Bingo. I'm a pretty nice guy by nature, but few things on this planet piss me off more than inconsiderate assholes. You're exactly right. Shit happens on the mountain and I'm more than willing to let 99% of it go if the person just apologizes for being an asshat and I'm more than willing to return the favor if I'm the one doing the asshatting. Hell, we're all human and more than capable of being an idiot at times.

I'm pretty sure Keystone is the snow punk/snow gangsta capitol of the world. Some of the "outfits" I see those kids wearing make me :laugh: and I'm not shy to do it while pointing in some cases.


----------



## bryantp (Dec 1, 2008)

*Passes*

I should have added that, while I love the Epic Pass, I almost never go on Saturday or Sunday and never go to Keystone. 

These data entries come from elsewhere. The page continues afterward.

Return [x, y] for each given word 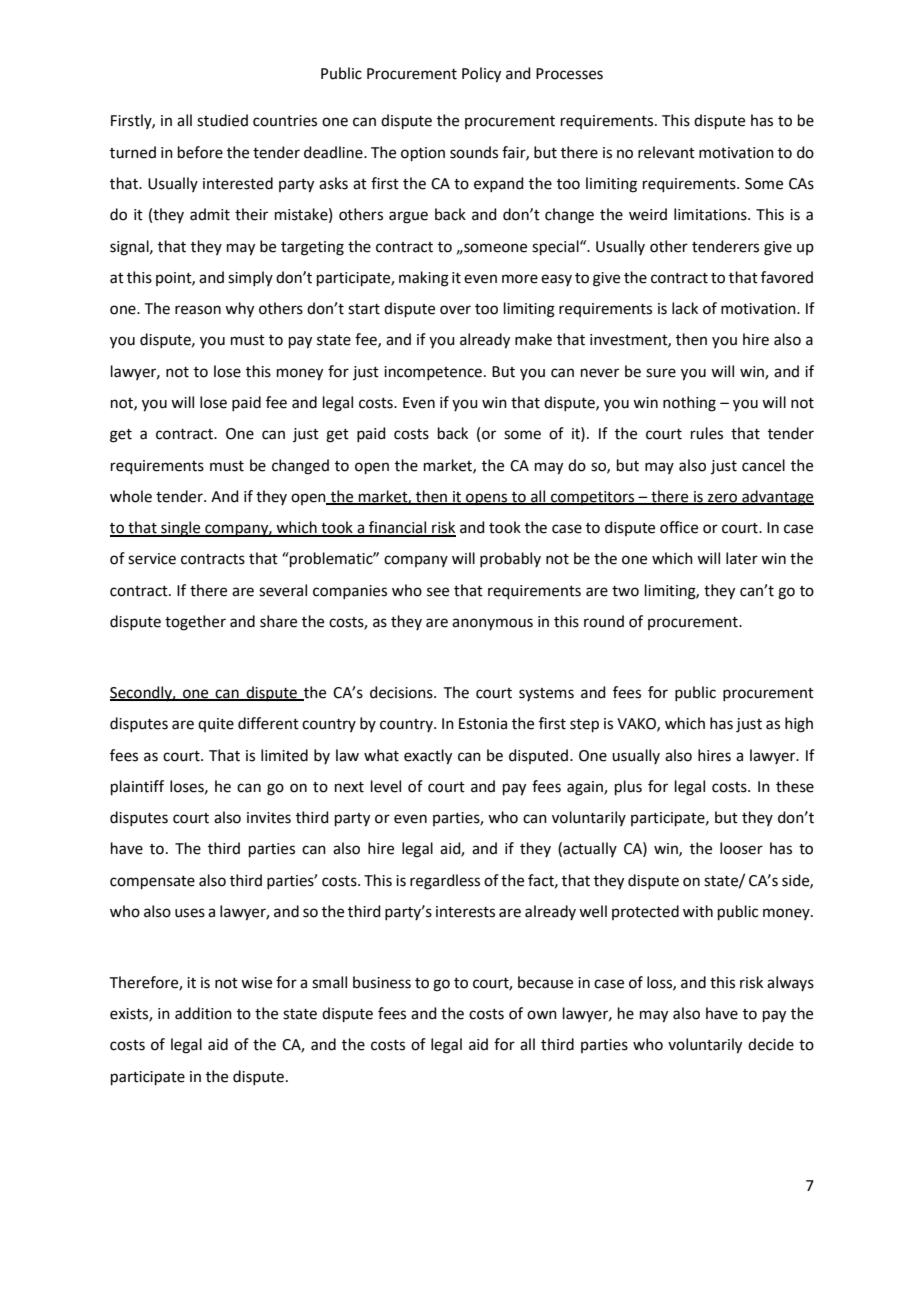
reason [198, 310]
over [455, 310]
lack [685, 308]
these [795, 786]
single [181, 529]
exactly [428, 757]
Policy [481, 75]
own [542, 1015]
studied [222, 120]
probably [510, 559]
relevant [666, 152]
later [742, 558]
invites [269, 818]
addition [203, 1013]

I have zero tolerance for punks. They screwed up surfing and I won't give up my mountains to them too.


----------



## Triple8Sol (Nov 24, 2008)

$600 is NOTHING for that epic pass, considering how many mountains are included, many of which are world class resorts. You guys are EXTREMELY lucky to have that option. At that price you can still get another pass to other mountains. What we pay around here for just access to one or two local mountains is ridiculous for what we get in return.


----------



## FLuiD (Jul 6, 2009)

After the days I have had this weekend and last with epic moments NOT in any resort I think my pass next year will consist of one of these:










and one of these too obviously...










Ski Doo Summit and a Super Duty stroker! Oh and probably a splitty too!!


----------



## Milo303 (Apr 6, 2009)

Triple8Sol said:


> $600 is NOTHING for that epic pass, considering how many mountains are included, many of which are world class resorts. You guys are EXTREMELY lucky to have that option. At that price you can still get another pass to other mountains. What we pay around here for just access to one or two local mountains is ridiculous for what we get in return.

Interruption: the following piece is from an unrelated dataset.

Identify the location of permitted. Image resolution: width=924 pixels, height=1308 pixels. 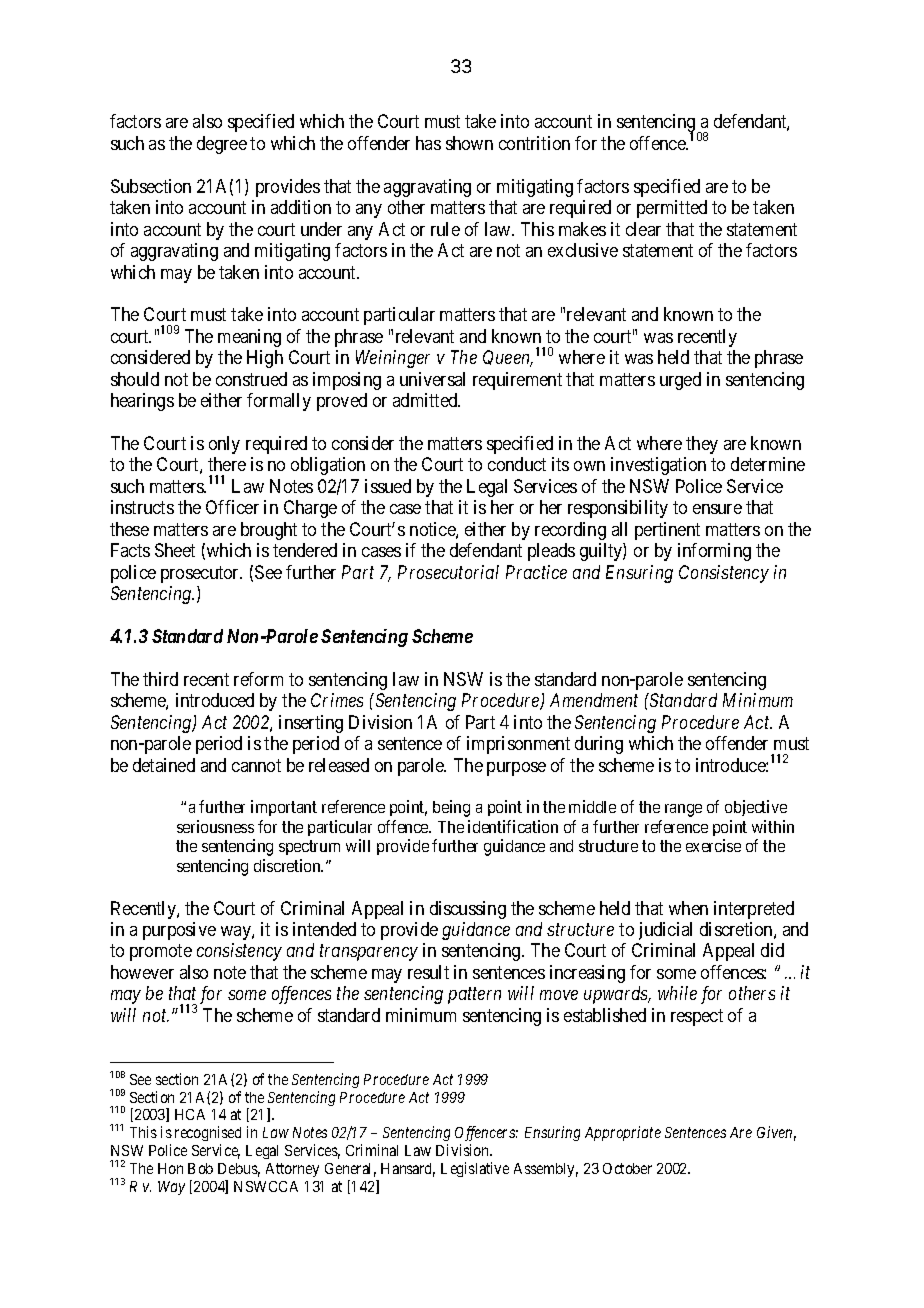
(672, 209).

You are 100% right. I preach it to my buddies often.... Passes for just one mountain in many markets are well over 1k


----------



## Milo303 (Apr 6, 2009)

FLuiD said:


> After the days I have had this weekend and last with epic moments NOT in any resort I think my pass next year will consist of one of these:
> 
> 
> 
> ...




Fixed this for ya ( =


----------



## FLuiD (Jul 6, 2009)

OMFG that diesel Yota is badass...wow. A gooseneck enclosed car trailer would be nice too!!!


----------



## linvillegorge (Jul 6, 2009)

I wish some manufacturer would make a smaller truck with a diesel engine. I'd love to have something like a Tacoma or Frontier with a something like a 3.5 - 4.0L diesel. That would fit my needs perfectly.


----------



## Milo303 (Apr 6, 2009)

linvillegorge said:


> I wish some manufacturer would make a smaller truck with a diesel engine. I'd love to have something like a Tacoma or Frontier with a something like a 3.5 - 4.0L diesel. That would fit my needs perfectly.


That's potentially on the table last I heard..... Oh man, my Tacoma with a Diesel in it is a dream for me. They make like VW's with Diesels, so what the shit Toyota! ( =


----------



## bryantp (Dec 1, 2008)

*Diesels*

They're outstanding but they got a bad name because of horrific U.S. execution. They're coming back.

In Tokyo, they're illegal for anything privately owned. Only the big trucks and buses have them and they must be extremely clean. Hard to imagine a major Japanese manufacturer spending the money on them when they can't sell them domestically...but you never know.

VW is coming on strong. A good, inexpensive AWD away from being a player.


----------



## Guest (Apr 5, 2010)

OMG guys haha, this is how my thread get transformed into a diesel topic, you guys are really talented hahaha

I personally love that toyota and would like to see more clean diesel engine on the market


----------